'Shutter Island' soundtrack packed with contemporary classical music
And I'm talking seriously contemporary, as in fabulously atmospheric pieces by John Cage (including "Music for Marcel Duchamp"), Morton Feldman (the otherworldly "Rothko Chapel 2"), Krzysztof Penderecki, Alfred Schnittke, Gyorgy Ligeti, Lou Harrison (a movement from the haunting Suite for Symphonic Strings), John Adams (the eerie, riveting "Christian Zeal and Activity"), and Giacinto Scelsi. For good measure, a youthful work by Gustav Mahler, his darkly lyrical Piano Quartet, is in the mix, too. Pop songs from the likes of Kay Start and Johnny Ray, and a particularly intriguing treatment of Dinah Washington's "The Bitter Earth," also figure in the picture, but are outnumbered on the recording.
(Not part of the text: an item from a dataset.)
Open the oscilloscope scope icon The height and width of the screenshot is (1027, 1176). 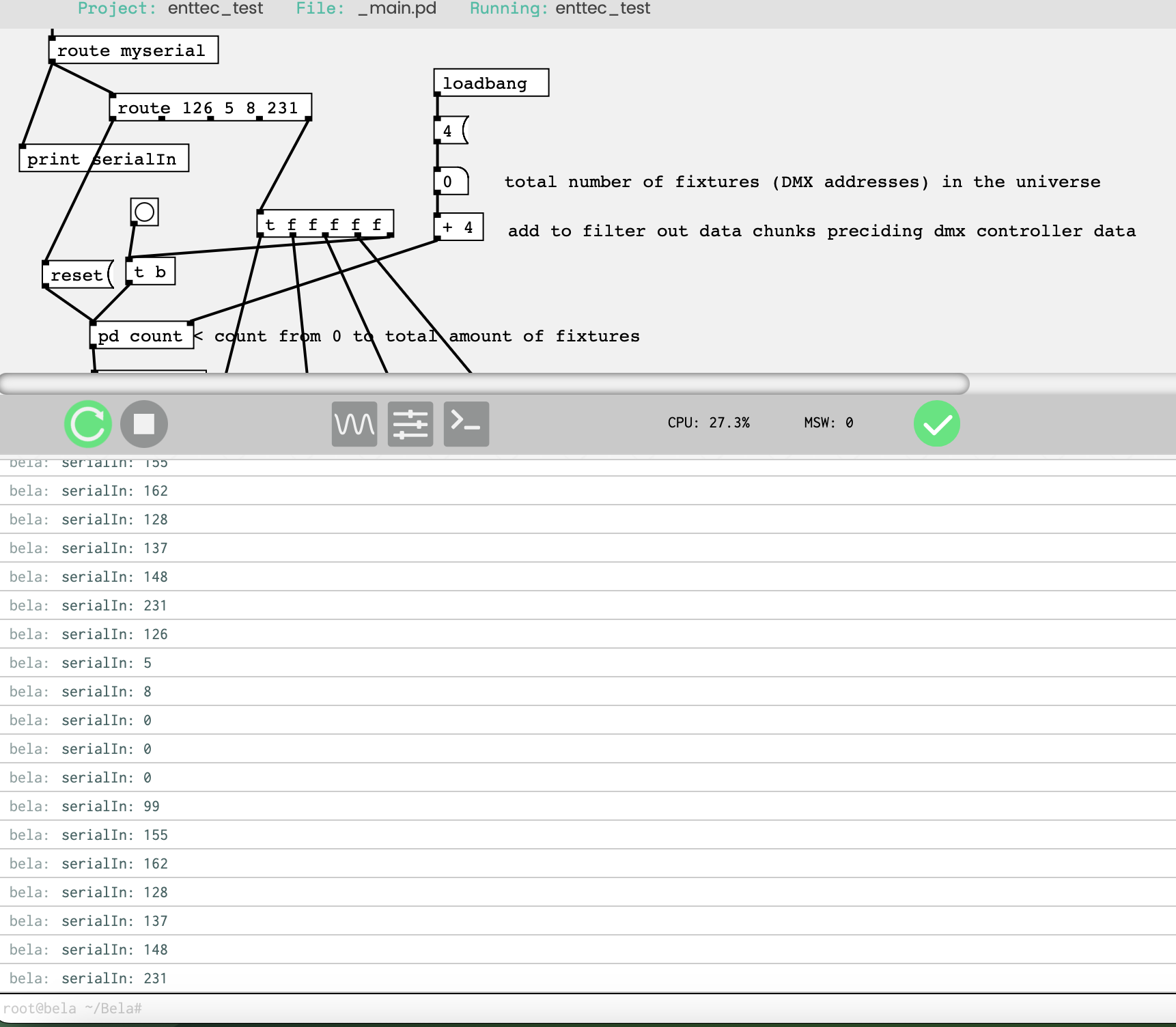coord(354,424)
It may be a while before I ever see the movie (that's what Netflix was invented for -- and besides, considering the reviews this flick has received, I don't see the need to hurry), but the soundtrack has certainly conjured up some intriguing images for me. The coolest image of all is
The soundtrack, chosen by Robbie Robertson, could almost serve as a mini-intro course in 20th- and early 21st-century music. Maybe some of the moviegoers will feel compelled to get some of this stuff onto their iPods, will start scanning the programs of their local musical organizations anxiously searching for opportunities to experience compositions like these in live performance, will rush to those performances and become subscribers, will become such a positive and dynamic influence on those organizations that programming across the land becomes broader and more daring, will ..... oh all right, I don't even believe it myself. But I had you going there for a moment, didn't I?
Bottom line: This is a very cool soundtrack, with excellent artists, including the Vienna Philharmonic (with Claudio Abbado conducting), and the eclectic mix of material makes an unusually vivid statement, even without the benefit of the film itself.